Как найти подстроку из строки в R?

Если моя строка представляет собой последовательность ДНК,

x<-"TATAATGCAACGAGGGGCATAATTATATATGCCCAAAATCTGATATAATGACCGGGTAG"

Я хочу извлечь подстроку из ATG в TAA, TGA или TAG. Я могу извлечь из одной точки в другую с помощью пакета string i с регулярным выражением.

Мой код

stri_extract_all(x, regex = "ATG.*?TAA")

Помогите мне решить мой вопрос.

2 ответа

Я верю что ты имел ввиду str_extract_all от stringr пакет.

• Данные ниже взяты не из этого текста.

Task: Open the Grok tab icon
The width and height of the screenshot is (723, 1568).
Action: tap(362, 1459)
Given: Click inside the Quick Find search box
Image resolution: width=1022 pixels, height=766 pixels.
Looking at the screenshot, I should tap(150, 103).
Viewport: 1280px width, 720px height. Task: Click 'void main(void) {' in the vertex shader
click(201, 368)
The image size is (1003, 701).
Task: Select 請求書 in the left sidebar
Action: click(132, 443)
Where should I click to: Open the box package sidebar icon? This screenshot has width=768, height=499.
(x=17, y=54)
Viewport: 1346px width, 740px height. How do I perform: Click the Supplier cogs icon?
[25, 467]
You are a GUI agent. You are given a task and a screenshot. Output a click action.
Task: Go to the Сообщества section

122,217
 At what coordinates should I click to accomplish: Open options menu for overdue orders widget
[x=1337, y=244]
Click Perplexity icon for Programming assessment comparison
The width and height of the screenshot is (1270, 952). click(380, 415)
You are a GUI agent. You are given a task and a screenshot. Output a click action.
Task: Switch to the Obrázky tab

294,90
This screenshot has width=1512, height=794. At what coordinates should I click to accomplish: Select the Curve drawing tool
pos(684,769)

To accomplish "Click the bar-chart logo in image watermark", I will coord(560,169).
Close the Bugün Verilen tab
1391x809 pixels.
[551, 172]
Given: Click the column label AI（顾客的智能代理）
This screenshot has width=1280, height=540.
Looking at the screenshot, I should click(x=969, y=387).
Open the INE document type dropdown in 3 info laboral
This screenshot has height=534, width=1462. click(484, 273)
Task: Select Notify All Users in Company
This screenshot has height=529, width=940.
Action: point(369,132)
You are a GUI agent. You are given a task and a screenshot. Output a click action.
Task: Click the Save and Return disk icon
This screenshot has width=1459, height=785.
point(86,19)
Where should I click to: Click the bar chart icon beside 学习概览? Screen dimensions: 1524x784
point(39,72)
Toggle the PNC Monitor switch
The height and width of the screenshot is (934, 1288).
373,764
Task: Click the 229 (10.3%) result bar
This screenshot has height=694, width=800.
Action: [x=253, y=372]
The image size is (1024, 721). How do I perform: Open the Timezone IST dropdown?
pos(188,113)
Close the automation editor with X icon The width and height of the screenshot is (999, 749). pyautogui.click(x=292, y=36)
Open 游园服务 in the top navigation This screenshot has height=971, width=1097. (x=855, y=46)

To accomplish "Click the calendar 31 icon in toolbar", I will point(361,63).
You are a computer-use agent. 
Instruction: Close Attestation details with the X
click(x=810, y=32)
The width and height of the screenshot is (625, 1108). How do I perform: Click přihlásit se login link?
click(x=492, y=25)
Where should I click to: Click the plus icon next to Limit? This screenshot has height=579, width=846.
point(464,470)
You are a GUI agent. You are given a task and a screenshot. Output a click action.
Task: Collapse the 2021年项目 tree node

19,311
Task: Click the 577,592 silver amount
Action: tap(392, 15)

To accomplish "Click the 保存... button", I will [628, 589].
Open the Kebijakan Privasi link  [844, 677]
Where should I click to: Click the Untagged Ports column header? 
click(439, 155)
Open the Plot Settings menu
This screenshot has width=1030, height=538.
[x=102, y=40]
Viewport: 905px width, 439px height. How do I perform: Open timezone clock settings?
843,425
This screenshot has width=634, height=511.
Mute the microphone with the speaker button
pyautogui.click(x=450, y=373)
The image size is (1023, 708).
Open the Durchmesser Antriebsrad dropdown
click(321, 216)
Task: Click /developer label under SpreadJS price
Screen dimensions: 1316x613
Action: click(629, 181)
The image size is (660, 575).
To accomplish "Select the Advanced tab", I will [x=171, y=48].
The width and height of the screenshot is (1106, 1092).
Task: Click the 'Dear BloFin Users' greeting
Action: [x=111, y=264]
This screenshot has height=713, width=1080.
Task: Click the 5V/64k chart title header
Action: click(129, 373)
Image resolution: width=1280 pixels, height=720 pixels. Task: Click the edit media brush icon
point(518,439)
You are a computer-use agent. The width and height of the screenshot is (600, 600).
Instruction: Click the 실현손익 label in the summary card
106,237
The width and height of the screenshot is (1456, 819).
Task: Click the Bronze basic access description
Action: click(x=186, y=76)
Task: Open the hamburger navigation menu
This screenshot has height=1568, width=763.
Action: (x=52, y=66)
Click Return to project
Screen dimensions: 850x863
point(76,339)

Эта функция не имеет аргумента под названием regex; тебе нужно pattern, Как только вы получите, вы можете просто использовать или | разрешить любое из окончаний последовательности.

library(stringr)
str_extract_all(x, pattern="ATG.*?(TAA|TGA|TAG)")
[[1]]
[1] "ATGCAACGAGGGGCATAA" "ATGCCCAAAATCTGA"    "ATGACCGGGTAG"

Вот возможность использования Biostrings:

library("Biostrings")

x <- "TATAATGCAACGAGGGGCATAATTATATATGCCCAAAATCTGATATAATGACCGGGTAG"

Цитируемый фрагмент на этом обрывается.